The never-ending stream of sweet melodic synth music native to Sweden runs strong in Hearts of Black Science, their third album (and first for Progress Productions) Signal arriving replete with catchy choruses and smart pop songwriting. What differentiates the duo are the smart application of twinkling dreamwave guitars and post-punk bass, and the voice of vocalist Daniel Ă„nghede. That latter factor is especially notable: Ă„nghede does plaintive yet powerful with the best of them, and when he leans in -as on the excellent “Icon”- the effect is positively arresting. It’s a fine match for the album’s distant guitar sound, weaving between arpeggiated synthlines on opener “Faces” and adding appropriate shimmer to king-size ballad “Waiting”. In many ways the band feel like a 2015 incarnation of the dark side of the new romantic equation, especially when they enlist female vocals to give “Unfolding” and “Wolves at the Border” additional grandeur, as befits each song’s measured pace. For all the eighties touchstones that come to mind when listening to the album, it’s still far from a throwback: when Hearts of Black Science open up on the “Until Morning” they sound absolutely in step with our current understanding of how rock instrumentation and electronics can’t blend into a seamless twinkling whole.

Circa Tapes - Kolektique
Circa Tapes
Kolektique
DKA

Chicago’s oft-overlooked Kill Memory Crash might have suffered from blending electro, industrial, and rock sounds a bit too thoroughly. The project’s idiosyncrasies bumped against traditional structures and tropes in each of those styles, perhaps never giving listeners of those genres enough space to get comfy while still making them aware that this was, in some way, “their” stuff. KMC’s Adam Killing’s new solo venture borrows from just as diverse a set of sounds (new wave, minimal synth, and post-punk at first blush), but sophomore record Kolektique gets over on the basis of a unified and pervasive atmosphere. Cool and smooth throughout, the record maintains an impassive, picturesque pose whether it’s trading in shimmering pulses which recall Cosmetics (“Fallen”), keeping things clipped and minimal (“Magnus”) or even treading into acid house on closer “Votiva”. The icy detachment in mood bleeds over into instrumentation: it’s tough to tell whether the coolly strummed bassline on “Forest Floors” is sequenced, sampled, or played on a live bass, but such differences feel academic given the restraint with which it and so many other elements of Kolektique are treated. That hushed restraint may keep much of the record from being immediate floor killers or personal anthems, but fans of everything from classic minimal wave to the claustrophobic moodiness In Death It Ends has been mining so well should find a lot to love here.

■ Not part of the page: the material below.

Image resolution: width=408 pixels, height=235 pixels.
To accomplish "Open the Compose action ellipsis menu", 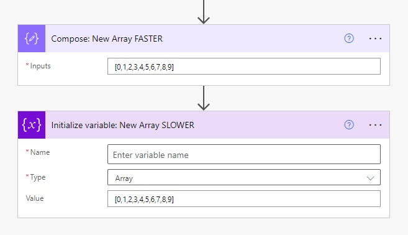I will tap(375, 39).
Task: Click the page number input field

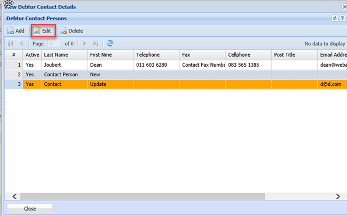Action: coord(54,44)
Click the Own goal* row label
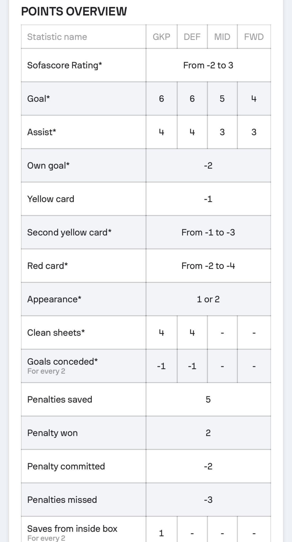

PreEmptive Strike 0.1 - EPOS V
PreEmptive Strike 0.1
EPOS V
Infacted

Some days, folks, we’re just not in the mood for subtlety. Some days the idea of listening to a Greek aggrotech record (replete with lyra and buzuki passages) is just infinitely more appealing than spinning another disc of our usual sad bastard fare. On those days, folks, we’re very thankful for PreEmptive Strike 0.1. Things on the trio’s fifth LP start off with a cover of Swedish power metallers’ Sabaton’s “Coat Of Arms”, a tribute to Greece’s victories over Mussolini’s invading forces in World War II, and EPOS V only gets crazier from there. While its predecessor T.A.L.O.S. was content with just giving over a couple of tracks to Jason and the Argonaut’s titular metallic foe, on this outing we’re getting a retelling of just about every stop on the quest for the golden fleece. High concept aside, what keeps EPOS V a fun listen is its ability to mix bouncy rhythms and spritely melodies in with aggrotech’s more familiar elements (growly vocals, bricked-out percussion). PreEmptive Strike 0.1 have played around with metal collabs in the past and those elements are integrated well enough again here, but for our money it’s the commitment to not relying on played out, screeching aggrotech leads and instead bringing plenty of warmer synth sounds that point to “friendlier” genres (for lack of a better word) which pays off. That Syrian were recruited to contribute an italodisco mix to round things off comes as no surprise, then, and serves as a nice enough olive branch being extended over the Greco-Italian border some seventy-five years later.